## Begin SUPPLIED RECORDS

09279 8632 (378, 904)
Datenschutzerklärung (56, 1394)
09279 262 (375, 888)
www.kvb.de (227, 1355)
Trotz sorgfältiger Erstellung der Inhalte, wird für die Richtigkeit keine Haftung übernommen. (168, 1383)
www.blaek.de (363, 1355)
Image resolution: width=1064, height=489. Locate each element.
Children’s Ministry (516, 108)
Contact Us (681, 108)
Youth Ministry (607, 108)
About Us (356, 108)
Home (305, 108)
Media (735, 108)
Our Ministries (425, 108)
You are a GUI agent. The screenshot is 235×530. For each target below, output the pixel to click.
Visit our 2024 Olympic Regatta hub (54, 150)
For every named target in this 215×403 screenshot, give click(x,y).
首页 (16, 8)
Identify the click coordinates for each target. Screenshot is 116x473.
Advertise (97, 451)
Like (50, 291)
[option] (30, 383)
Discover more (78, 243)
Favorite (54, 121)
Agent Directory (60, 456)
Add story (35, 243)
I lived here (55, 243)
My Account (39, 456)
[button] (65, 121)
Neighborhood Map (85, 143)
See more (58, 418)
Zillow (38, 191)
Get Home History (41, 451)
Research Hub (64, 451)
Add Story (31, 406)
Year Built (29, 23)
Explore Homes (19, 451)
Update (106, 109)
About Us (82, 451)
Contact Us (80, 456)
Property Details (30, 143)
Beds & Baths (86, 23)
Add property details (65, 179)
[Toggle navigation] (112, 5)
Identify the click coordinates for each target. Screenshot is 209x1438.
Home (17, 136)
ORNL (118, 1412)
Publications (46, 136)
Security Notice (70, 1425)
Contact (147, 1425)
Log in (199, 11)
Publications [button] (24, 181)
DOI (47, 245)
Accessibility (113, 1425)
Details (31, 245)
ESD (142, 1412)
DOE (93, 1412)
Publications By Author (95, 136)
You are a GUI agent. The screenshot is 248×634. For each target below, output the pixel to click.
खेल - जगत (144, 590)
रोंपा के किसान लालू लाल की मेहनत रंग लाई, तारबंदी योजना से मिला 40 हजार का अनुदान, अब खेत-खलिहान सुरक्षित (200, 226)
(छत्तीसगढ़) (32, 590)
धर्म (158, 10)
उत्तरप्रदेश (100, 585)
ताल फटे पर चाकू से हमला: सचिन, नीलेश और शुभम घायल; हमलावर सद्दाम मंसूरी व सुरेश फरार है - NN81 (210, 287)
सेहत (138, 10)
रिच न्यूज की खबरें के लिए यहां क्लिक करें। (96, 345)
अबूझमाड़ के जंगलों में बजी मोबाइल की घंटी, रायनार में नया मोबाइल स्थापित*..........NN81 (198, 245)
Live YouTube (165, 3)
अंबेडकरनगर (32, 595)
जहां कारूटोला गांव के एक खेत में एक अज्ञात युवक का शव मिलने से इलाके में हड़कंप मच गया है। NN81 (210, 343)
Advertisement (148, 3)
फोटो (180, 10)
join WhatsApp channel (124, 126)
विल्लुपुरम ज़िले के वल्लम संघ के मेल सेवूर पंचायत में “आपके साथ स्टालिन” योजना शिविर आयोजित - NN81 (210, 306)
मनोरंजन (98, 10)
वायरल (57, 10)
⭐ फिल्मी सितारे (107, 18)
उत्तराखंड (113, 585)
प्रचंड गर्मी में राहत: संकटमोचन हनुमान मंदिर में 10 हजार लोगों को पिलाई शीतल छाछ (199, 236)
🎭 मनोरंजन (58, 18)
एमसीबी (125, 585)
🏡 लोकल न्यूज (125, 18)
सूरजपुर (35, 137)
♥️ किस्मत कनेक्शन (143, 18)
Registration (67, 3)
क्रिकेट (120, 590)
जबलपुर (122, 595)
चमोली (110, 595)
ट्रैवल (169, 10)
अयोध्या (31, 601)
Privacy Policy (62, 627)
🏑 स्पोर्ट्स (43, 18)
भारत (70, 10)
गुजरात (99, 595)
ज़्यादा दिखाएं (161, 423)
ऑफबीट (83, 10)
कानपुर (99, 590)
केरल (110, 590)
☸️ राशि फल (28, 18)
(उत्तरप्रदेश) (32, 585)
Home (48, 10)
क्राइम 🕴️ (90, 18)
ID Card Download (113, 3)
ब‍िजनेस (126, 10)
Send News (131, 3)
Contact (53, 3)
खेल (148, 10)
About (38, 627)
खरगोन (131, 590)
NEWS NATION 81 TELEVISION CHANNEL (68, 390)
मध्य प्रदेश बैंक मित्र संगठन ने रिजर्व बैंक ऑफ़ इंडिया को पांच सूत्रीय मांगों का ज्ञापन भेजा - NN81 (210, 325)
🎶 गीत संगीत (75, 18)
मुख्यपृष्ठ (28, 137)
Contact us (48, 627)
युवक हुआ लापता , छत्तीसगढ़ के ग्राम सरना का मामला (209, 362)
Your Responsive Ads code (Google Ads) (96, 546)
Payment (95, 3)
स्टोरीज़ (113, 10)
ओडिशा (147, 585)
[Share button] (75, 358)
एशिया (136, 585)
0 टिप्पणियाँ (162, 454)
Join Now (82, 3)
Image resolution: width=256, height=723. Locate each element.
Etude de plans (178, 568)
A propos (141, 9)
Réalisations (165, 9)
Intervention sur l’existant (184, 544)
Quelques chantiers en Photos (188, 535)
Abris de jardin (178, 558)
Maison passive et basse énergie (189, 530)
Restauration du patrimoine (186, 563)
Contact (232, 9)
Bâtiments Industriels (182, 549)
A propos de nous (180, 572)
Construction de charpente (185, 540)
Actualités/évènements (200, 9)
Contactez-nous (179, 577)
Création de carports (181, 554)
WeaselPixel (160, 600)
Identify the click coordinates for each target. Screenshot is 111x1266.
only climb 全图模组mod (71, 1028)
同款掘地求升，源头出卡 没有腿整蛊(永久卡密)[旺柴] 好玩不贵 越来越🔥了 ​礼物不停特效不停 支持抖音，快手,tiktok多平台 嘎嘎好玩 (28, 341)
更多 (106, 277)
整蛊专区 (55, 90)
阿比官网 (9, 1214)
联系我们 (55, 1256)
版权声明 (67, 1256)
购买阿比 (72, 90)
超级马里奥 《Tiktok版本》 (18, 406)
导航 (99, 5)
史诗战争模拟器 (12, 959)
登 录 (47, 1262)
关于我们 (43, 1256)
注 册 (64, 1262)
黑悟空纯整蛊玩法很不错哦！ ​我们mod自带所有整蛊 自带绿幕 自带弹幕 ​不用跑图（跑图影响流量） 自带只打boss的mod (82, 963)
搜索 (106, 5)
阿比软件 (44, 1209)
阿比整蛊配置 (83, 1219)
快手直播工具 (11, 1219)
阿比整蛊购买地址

## End SUPPLIED RECORDS

- [WRITTEN REQUEST]:
Reproduce every line of the data above without changing a single character.

- [TASK OUTPUT]:
09279 8632 (378, 904)
Datenschutzerklärung (56, 1394)
09279 262 (375, 888)
www.kvb.de (227, 1355)
Trotz sorgfältiger Erstellung der Inhalte, wird für die Richtigkeit keine Haftung übernommen. (168, 1383)
www.blaek.de (363, 1355)
Image resolution: width=1064, height=489. Locate each element.
Children’s Ministry (516, 108)
Contact Us (681, 108)
Youth Ministry (607, 108)
About Us (356, 108)
Home (305, 108)
Media (735, 108)
Our Ministries (425, 108)
You are a GUI agent. The screenshot is 235×530. For each target below, output the pixel to click.
Visit our 2024 Olympic Regatta hub (54, 150)
For every named target in this 215×403 screenshot, give click(x,y).
首页 (16, 8)
Identify the click coordinates for each target. Screenshot is 116x473.
Advertise (97, 451)
Like (50, 291)
[option] (30, 383)
Discover more (78, 243)
Favorite (54, 121)
Agent Directory (60, 456)
Add story (35, 243)
I lived here (55, 243)
My Account (39, 456)
[button] (65, 121)
Neighborhood Map (85, 143)
See more (58, 418)
Zillow (38, 191)
Get Home History (41, 451)
Research Hub (64, 451)
Add Story (31, 406)
Year Built (29, 23)
Explore Homes (19, 451)
Update (106, 109)
About Us (82, 451)
Contact Us (80, 456)
Property Details (30, 143)
Beds & Baths (86, 23)
Add property details (65, 179)
[Toggle navigation] (112, 5)
Identify the click coordinates for each target. Screenshot is 209x1438.
Home (17, 136)
ORNL (118, 1412)
Publications (46, 136)
Security Notice (70, 1425)
Contact (147, 1425)
Log in (199, 11)
Publications [button] (24, 181)
DOI (47, 245)
Accessibility (113, 1425)
Details (31, 245)
ESD (142, 1412)
DOE (93, 1412)
Publications By Author (95, 136)
You are a GUI agent. The screenshot is 248×634. For each target below, output the pixel to click.
खेल - जगत (144, 590)
रोंपा के किसान लालू लाल की मेहनत रंग लाई, तारबंदी योजना से मिला 40 हजार का अनुदान, अब खेत-खलिहान सुरक्षित (200, 226)
(छत्तीसगढ़) (32, 590)
धर्म (158, 10)
उत्तरप्रदेश (100, 585)
ताल फटे पर चाकू से हमला: सचिन, नीलेश और शुभम घायल; हमलावर सद्दाम मंसूरी व सुरेश फरार है - NN81 (210, 287)
सेहत (138, 10)
रिच न्यूज की खबरें के लिए यहां क्लिक करें। (96, 345)
अबूझमाड़ के जंगलों में बजी मोबाइल की घंटी, रायनार में नया मोबाइल स्थापित*..........NN81 (198, 245)
Live YouTube (165, 3)
अंबेडकरनगर (32, 595)
जहां कारूटोला गांव के एक खेत में एक अज्ञात युवक का शव मिलने से इलाके में हड़कंप मच गया है। NN81 (210, 343)
Advertisement (148, 3)
फोटो (180, 10)
join WhatsApp channel (124, 126)
विल्लुपुरम ज़िले के वल्लम संघ के मेल सेवूर पंचायत में “आपके साथ स्टालिन” योजना शिविर आयोजित - NN81 (210, 306)
मनोरंजन (98, 10)
वायरल (57, 10)
⭐ फिल्मी सितारे (107, 18)
उत्तराखंड (113, 585)
प्रचंड गर्मी में राहत: संकटमोचन हनुमान मंदिर में 10 हजार लोगों को पिलाई शीतल छाछ (199, 236)
🎭 मनोरंजन (58, 18)
एमसीबी (125, 585)
🏡 लोकल न्यूज (125, 18)
सूरजपुर (35, 137)
♥️ किस्मत कनेक्शन (143, 18)
Registration (67, 3)
क्रिकेट (120, 590)
जबलपुर (122, 595)
चमोली (110, 595)
ट्रैवल (169, 10)
अयोध्या (31, 601)
Privacy Policy (62, 627)
🏑 स्पोर्ट्स (43, 18)
भारत (70, 10)
गुजरात (99, 595)
ज़्यादा दिखाएं (161, 423)
ऑफबीट (83, 10)
कानपुर (99, 590)
केरल (110, 590)
☸️ राशि फल (28, 18)
(उत्तरप्रदेश) (32, 585)
Home (48, 10)
क्राइम 🕴️ (90, 18)
ID Card Download (113, 3)
ब‍िजनेस (126, 10)
Send News (131, 3)
Contact (53, 3)
खेल (148, 10)
About (38, 627)
खरगोन (131, 590)
NEWS NATION 81 TELEVISION CHANNEL (68, 390)
मध्य प्रदेश बैंक मित्र संगठन ने रिजर्व बैंक ऑफ़ इंडिया को पांच सूत्रीय मांगों का ज्ञापन भेजा - NN81 (210, 325)
🎶 गीत संगीत (75, 18)
मुख्यपृष्ठ (28, 137)
Contact us (48, 627)
युवक हुआ लापता , छत्तीसगढ़ के ग्राम सरना का मामला (209, 362)
Your Responsive Ads code (Google Ads) (96, 546)
Payment (95, 3)
स्टोरीज़ (113, 10)
ओडिशा (147, 585)
[Share button] (75, 358)
एशिया (136, 585)
0 टिप्पणियाँ (162, 454)
Join Now (82, 3)
Image resolution: width=256, height=723. Locate each element.
Etude de plans (178, 568)
A propos (141, 9)
Réalisations (165, 9)
Intervention sur l’existant (184, 544)
Quelques chantiers en Photos (188, 535)
Abris de jardin (178, 558)
Maison passive et basse énergie (189, 530)
Restauration du patrimoine (186, 563)
Contact (232, 9)
Bâtiments Industriels (182, 549)
A propos de nous (180, 572)
Construction de charpente (185, 540)
Actualités/évènements (200, 9)
Contactez-nous (179, 577)
Création de carports (181, 554)
WeaselPixel (160, 600)
Identify the click coordinates for each target. Screenshot is 111x1266.
only climb 全图模组mod (71, 1028)
同款掘地求升，源头出卡 没有腿整蛊(永久卡密)[旺柴] 好玩不贵 越来越🔥了 ​礼物不停特效不停 支持抖音，快手,tiktok多平台 嘎嘎好玩 (28, 341)
更多 (106, 277)
整蛊专区 (55, 90)
阿比官网 (9, 1214)
联系我们 (55, 1256)
版权声明 (67, 1256)
购买阿比 (72, 90)
超级马里奥 《Tiktok版本》 (18, 406)
导航 (99, 5)
史诗战争模拟器 (12, 959)
登 录 (47, 1262)
关于我们 (43, 1256)
注 册 (64, 1262)
黑悟空纯整蛊玩法很不错哦！ ​我们mod自带所有整蛊 自带绿幕 自带弹幕 ​不用跑图（跑图影响流量） 自带只打boss的mod (82, 963)
搜索 (106, 5)
阿比软件 (44, 1209)
阿比整蛊配置 (83, 1219)
快手直播工具 (11, 1219)
阿比整蛊购买地址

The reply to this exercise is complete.